Data supplied below:

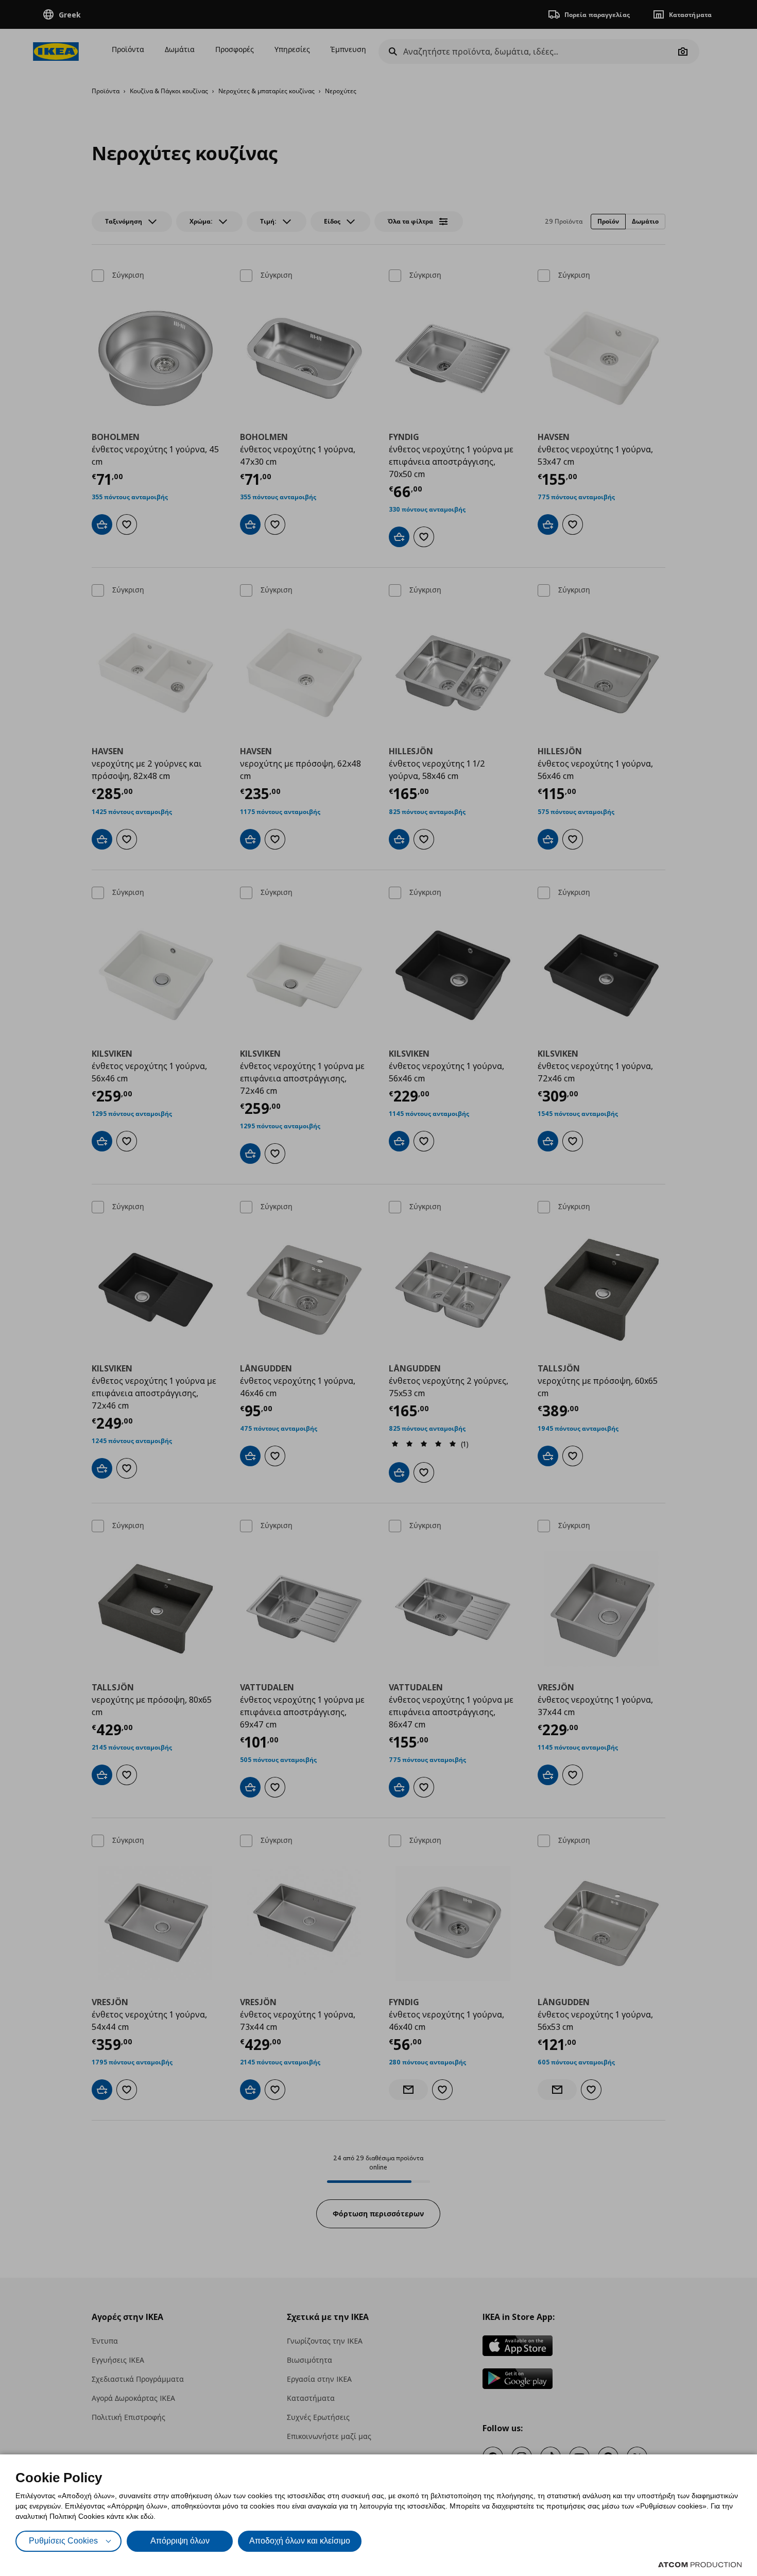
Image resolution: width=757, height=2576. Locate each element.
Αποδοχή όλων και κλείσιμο (299, 2540)
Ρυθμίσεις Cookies (63, 2540)
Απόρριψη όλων (180, 2540)
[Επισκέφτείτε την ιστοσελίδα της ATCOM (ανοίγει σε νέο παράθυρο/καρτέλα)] (700, 2564)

End of Data supplied.

About this task:
What is needed is an exact printout of every line from the one with "Αποδοχή όλων και κλείσιμο (299, 2540)" through the end of the data, including both, and nothing more.

Exercise response:
Αποδοχή όλων και κλείσιμο (299, 2540)
Ρυθμίσεις Cookies (63, 2540)
Απόρριψη όλων (180, 2540)
[Επισκέφτείτε την ιστοσελίδα της ATCOM (ανοίγει σε νέο παράθυρο/καρτέλα)] (700, 2564)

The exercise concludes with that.